Graphs

Graph Your Data

We can plot some of our data as seaborn histogram plots. Below will demonstrate how to do so and provide examples.

The following plots are currently available to work directly with your profilers:

  • histogram (numeric columns only)

Below shows how to do so with examples.

What we need to import

from dataprofiler.reports import graphs

The main functions that is used to plot histograms are in graphs. You will also need the `dataprofiler[reports]` requirement to be installed:

pip install 'dataprofiler[reports]'

Plotting from a StructuredProfiler class

With a StructuredProfiler class variable, we can specify what columns we want to be plotted, and plot them into histograms.

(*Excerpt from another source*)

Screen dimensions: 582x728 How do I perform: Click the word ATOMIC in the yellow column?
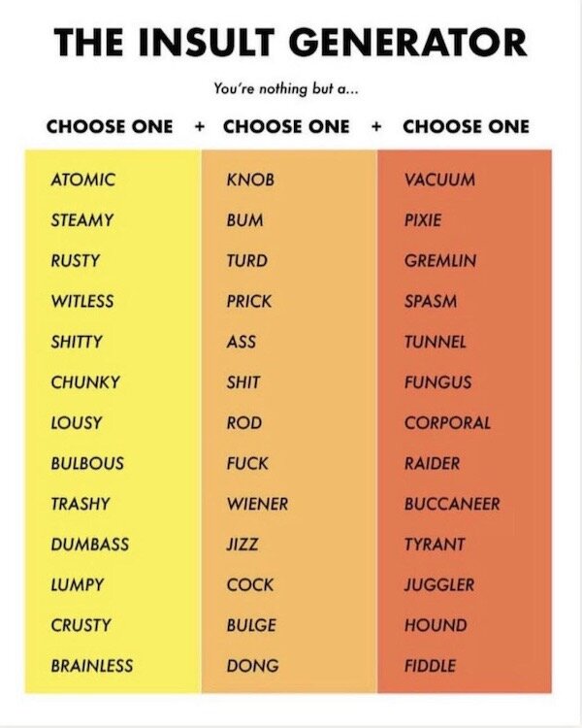click(x=82, y=180)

graphs.plot_histograms(profiler, columns)

These are what the variables mean:

  • profiler - StructuredProfiler class variable that contains the data we want

  • columns - (Optional) The list of IntColumn or FloatColumn we want to specifically plot.

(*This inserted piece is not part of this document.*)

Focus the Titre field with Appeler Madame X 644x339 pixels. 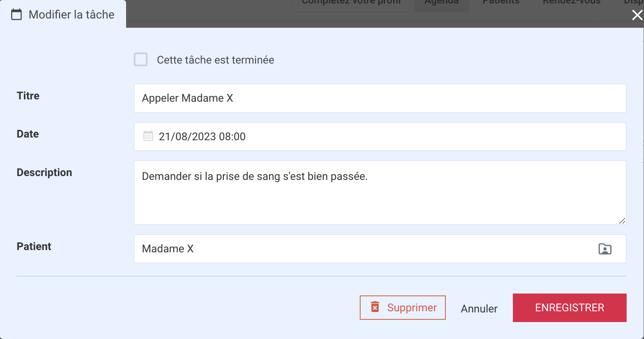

Plotting an individual IntColumn or FloatColumn

Example uses a CSV file for example, but CSV, JSON, Avro or Parquet should also work.

graphs.plot_col_histogram(column, axes, title)

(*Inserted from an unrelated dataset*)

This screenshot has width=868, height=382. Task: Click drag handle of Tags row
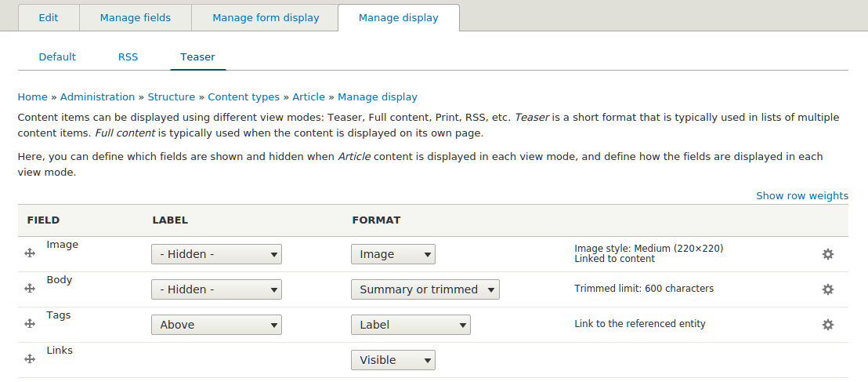30,324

These are what the variables mean:

  • column - The IntColumn or FloatColumn we want to plot

  • axes - (Optional) The axes we want to specify.

  • title - (Optional) The title of the plot we want to define.

Examples

  1. This example demonstrates how we can take a StructuredProfiler class and plot histograms of the specified columns.

import dataprofiler as dp
from dataprofiler.reports import graphs


data = [[1, 'a', 1.0],
        [2, 'b', 2.2],
        [3, 'c', 3.5],
        [None, 'd', 10.0]]
profiler = dp.StructuredProfiler(data)

# This will plot all IntColumn and FloatColumn as histograms (The first and last column).
fig = graphs.plot_histograms(profiler)
fig.show()

# This will only plot the specified column, 0.
columns = [0]
fig = graphs.plot_histograms(profiler, columns)
fig.show()
First Histogram Example Image Second Histogram Example Image
  1. This example demonstrates how we can plot a low level profiler.

import pandas as pd

from dataprofiler.profilers import IntColumn
from dataprofiler.reports import graphs


data = pd.Series([1, 2, 3], dtype=str)
profiler = IntColumn('example')
profiler.update(data)

# Plot the axes
ax = graphs.plot_col_histogram(profiler)

# get and show the figure of the plotted histogram
fig = ax.get_figure()
fig.show()
Histogram Column Only Example Image